The records Start Marker

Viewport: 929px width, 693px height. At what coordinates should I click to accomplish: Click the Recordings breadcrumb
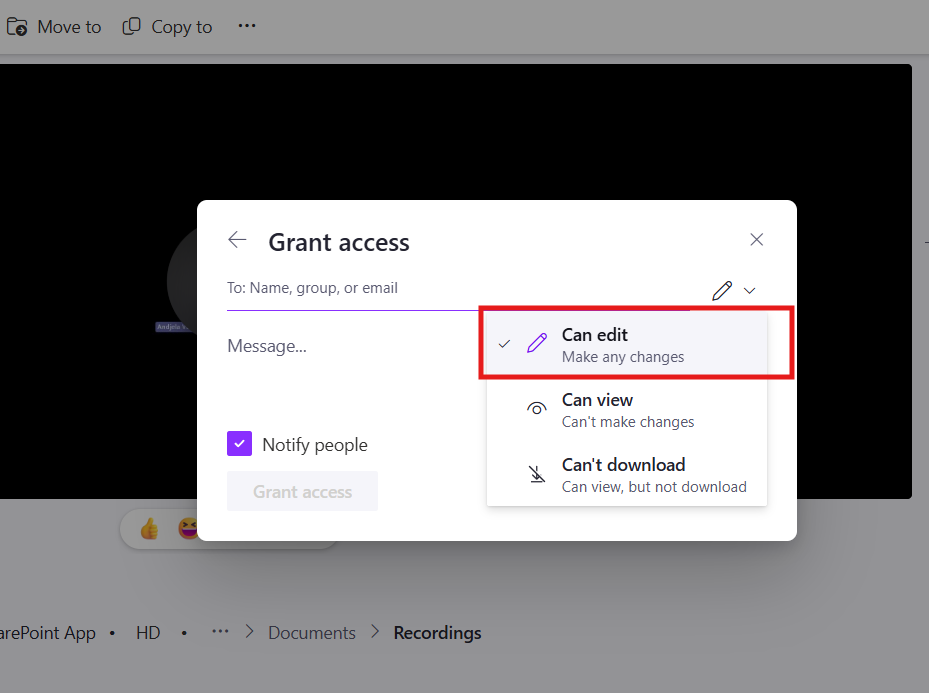coord(437,633)
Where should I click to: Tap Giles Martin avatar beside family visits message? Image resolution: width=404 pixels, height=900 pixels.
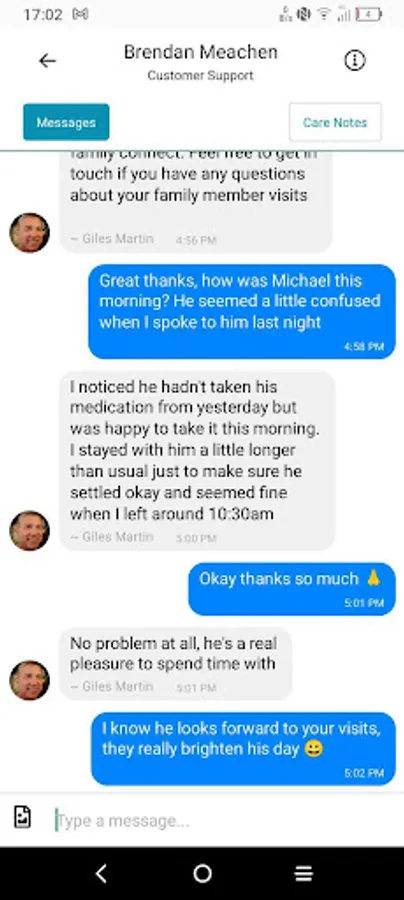[x=29, y=232]
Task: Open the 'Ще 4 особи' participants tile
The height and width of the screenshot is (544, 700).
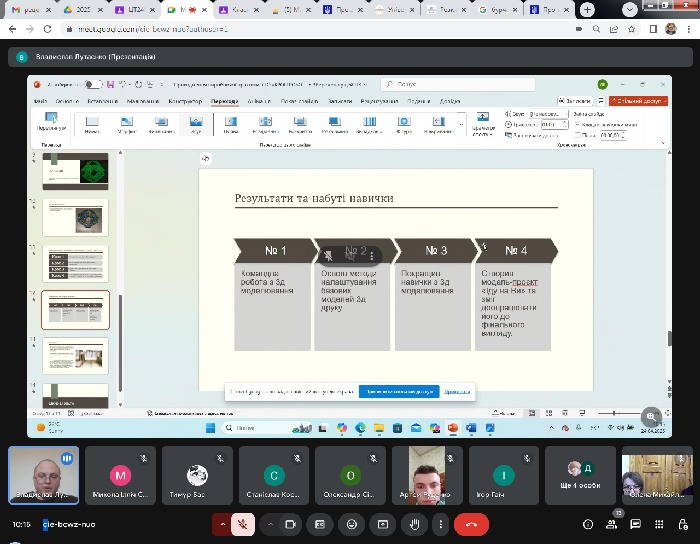Action: click(580, 474)
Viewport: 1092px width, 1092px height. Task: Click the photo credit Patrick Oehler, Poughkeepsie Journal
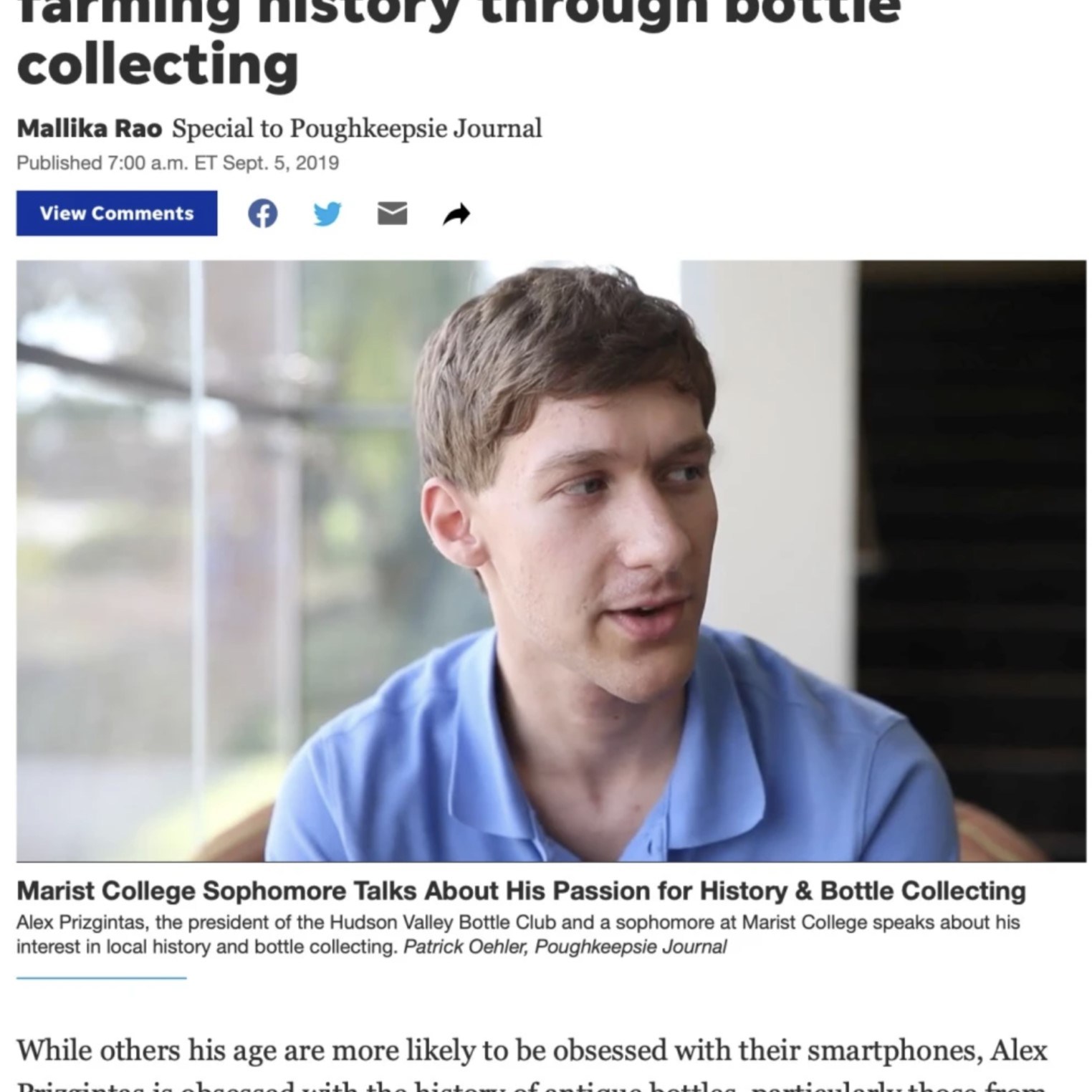click(565, 947)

The records End Marker

Copy the data above word for word. Pictures stay out.

Viewport: 929px width, 693px height. At what coordinates should I click to accomplish: Click the Recordings breadcrumb
coord(437,633)
Where should I click to: Tap Giles Martin avatar beside family visits message? Image resolution: width=404 pixels, height=900 pixels.
[x=29, y=232]
Task: Open the 'Ще 4 особи' participants tile
The height and width of the screenshot is (544, 700).
Action: click(580, 474)
Viewport: 1092px width, 1092px height. Task: Click the photo credit Patrick Oehler, Poughkeepsie Journal
click(565, 947)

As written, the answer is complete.